Cada movimento do golpe coloca a indignação brasileira à prova. Os desfechos dos sucessivos escândalos, “com o Supremo, com tudo”, têm revelado que esta nação não faz ideia do que seja soberania nacional. Todos os recursos energéticos deste rico País, bem como suas competências tecnológicas desenvolvidas e produzidas pelos brasileiros, estão sendo pacificamente entregues à nações que os usarão para o desenvolvimento de seus povos. O Brasil se manterá como uma gigantesca e adormecida colônia, fornecedora de matéria-prima, como acontece com o nosso Petróleo, apesar das nossas 15 refinarias e um custo de produção do diesel de R$ 0,93 por litro.

A greve dos petroleiros não foi por aumento de salário. Ela foi em defesa da Petrobras, contra a atual política de preços e a sua privatização. Os grevistas se organizaram para deixar os estoques cheios e não afetar a população. Portanto, foi uma paralisação a favor do Brasil. Mais de 50% da capacidade de nossas refinarias estão subutilizadas. Isso afeta profundamente uma muito extensa e diversificada cadeia produtiva e, portanto, com vasto mercado de trabalho. Todas as indústrias que produzem insumos para as refinarias deixarão de produzir e de gerar empregos.

A política do Estado Mínimo é uma bandeira do PSDB. Sob o comando do ex-presidente Fernando Henrique Cardoso, o partido tentou de todas as maneiras, entre os anos de 1997 a 1999, vender a empresa. O sabujismo ao imperialismo americano foi tamanho, que chegou ao absurdo de mudar o seu nome de Petrobras, para Petrobrax, como se ela fosse uma empresa da sua família. Pedro Parente estava à frente do Ministério das Minas e Energia, durante os apagões e o racionamento de energia, no decadente e desmoralizante ocaso dos governos FHC, nos anos 2001 e 2002.

A demissão de Parente seria motivo de regozijo, caso isso significasse a mudança da política de preços e o fim do desmonte da Petrobras. Porém, sua saída, em meio a um pregão de R$ 100 bilhões de barris de petróleo excedentes do pré-sal, gera, no mínimo, desconfiança no jogo geopolítico pela disputa do controle de recursos energéticos. Sua atitude feriu norma do processo e colocou a Comissão de Valores Mobiliários (CVM) na delicada posição de emitir relatório de investigação sobre o caso, negando irregularidade. Afinal, ao PSDB tudo é permitido. Está acima da Lei.
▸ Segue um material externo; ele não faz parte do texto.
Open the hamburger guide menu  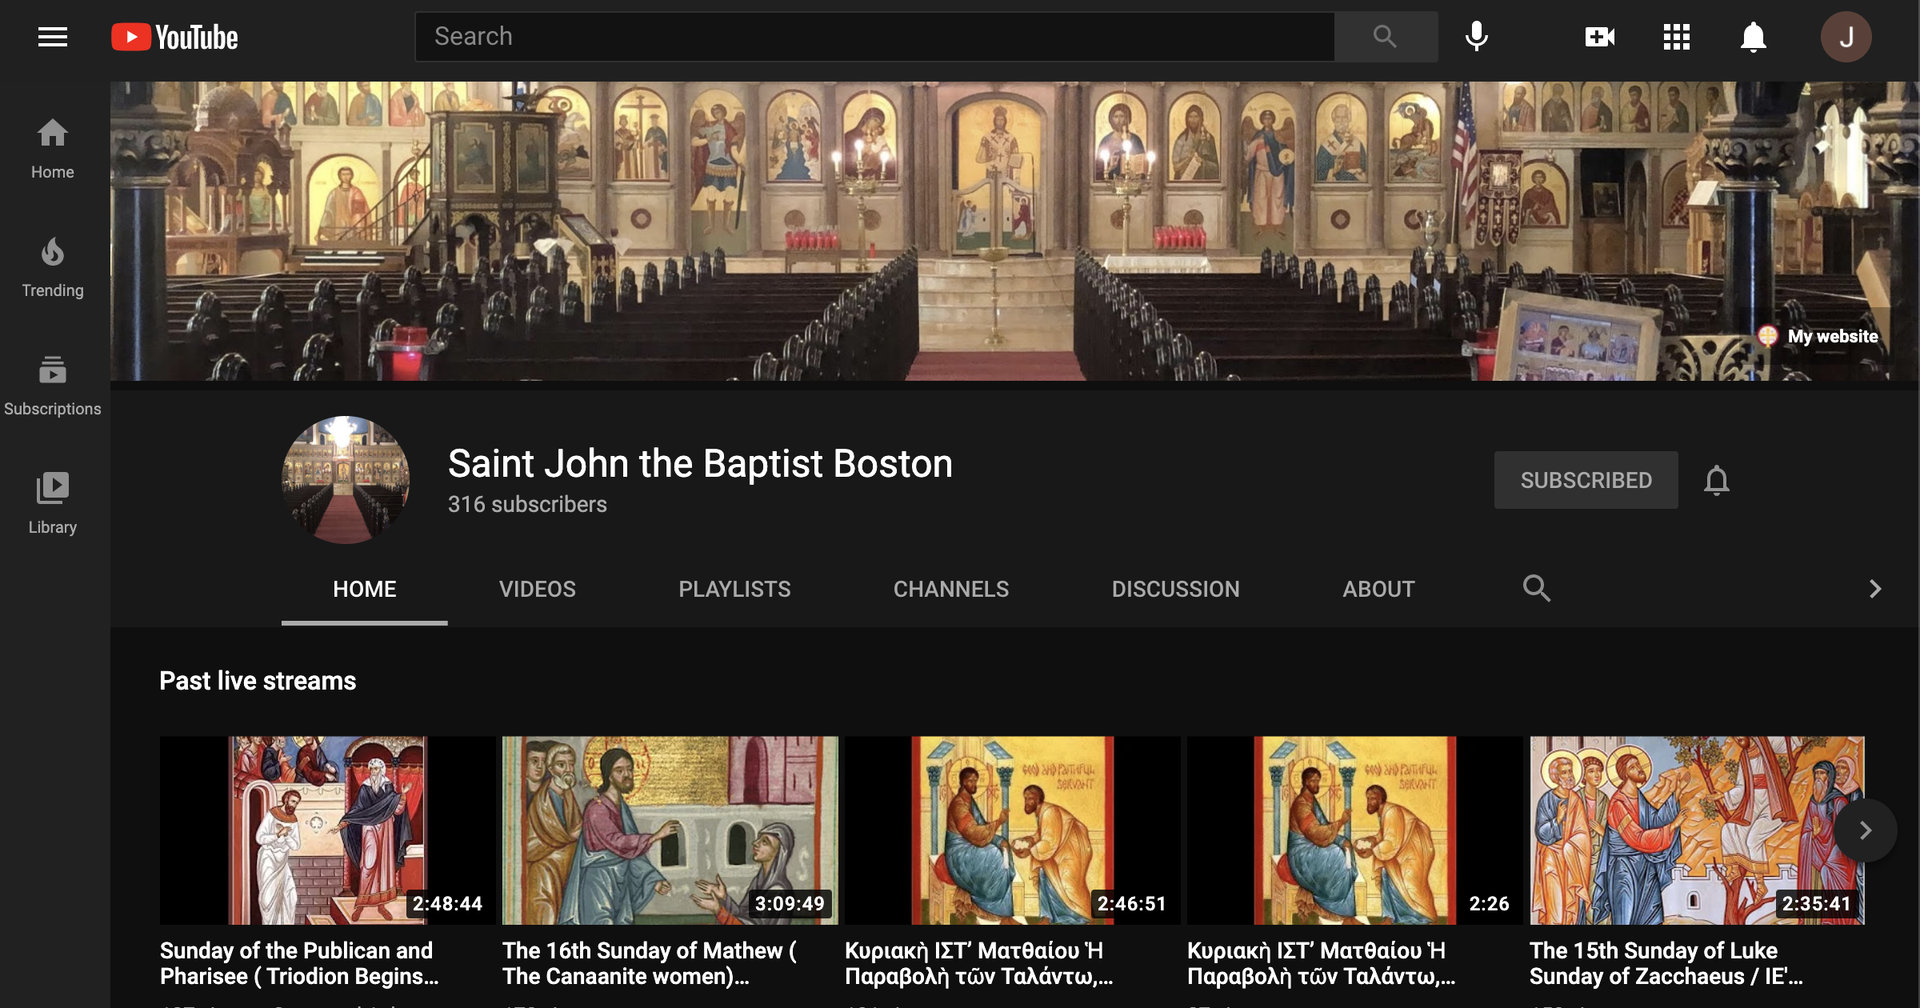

Os tucanos entregam 80% do nosso óleo, cru, e atrelaram o seu valor à variação do dólar e à do barril de petróleo no mercado internacional. Essa medida inviabilizará o consumo nacional, paralisará as produções dos três setores da economia e sucateará as nossas refinarias, que serão entregues a preço de banana. A política atende a acionistas minoritários que tinham um presidente trabalhando para eles e não para a empresa. São, em geral, bancos e fundos de investimentos estrangeiros. Como toda greve, a dos petroleiros também foi política. Ela denuncia para o Brasil e para o mundo que a soberania nacional está sob sério risco de ser subordinada a outras nações.

A política de Estado Mínimo com o chapéu alheio, praticada por FHC, é um crime de lesa-pátria. Ele abriu o capital de uma empresa de todos os brasileiros para ser negociada em bolsas de valores, em dinheiro volátil que muda de um país para outro, em minutos, e não produz um parafuso, senão dividendos a seus acionistas. Segundo a política sabuja dos tucanos, esse é o tipo de confiança que os empresários precisam para investir. Compram, com recursos subsidiados pelo Estado, décadas de investimento em desenvolvimento tecnológico, período em que o Estado Ampliado das eras Vargas e do Partido dos Trabalhadores gerou empregos e tecnologia dentro do País.

A greve dos petroleiros nos coloca essa bela lição, oferecida de forma muito didática. Não prejudicou o País, demostrou a força e a pujança da Petrobras, como a maior empresa brasileira e chamou a atenção da população para o ataque que ela sofre por forças internacionais, com a cumplicidade de comparsas locais para viabilizar o saque aos recursos naturais, seja ele água ou petróleo. Impedir a entrega de nossas potencialidades de de nossas ferramentas é tarefa de cada um dos brasileiros. Não à privatização da Petrobras. Ela é brasileira e deve beneficiar o seu petróleo a bem do desenvolvimento do Brasil e não ao de outras nações. Petróleo e empresa são nossos.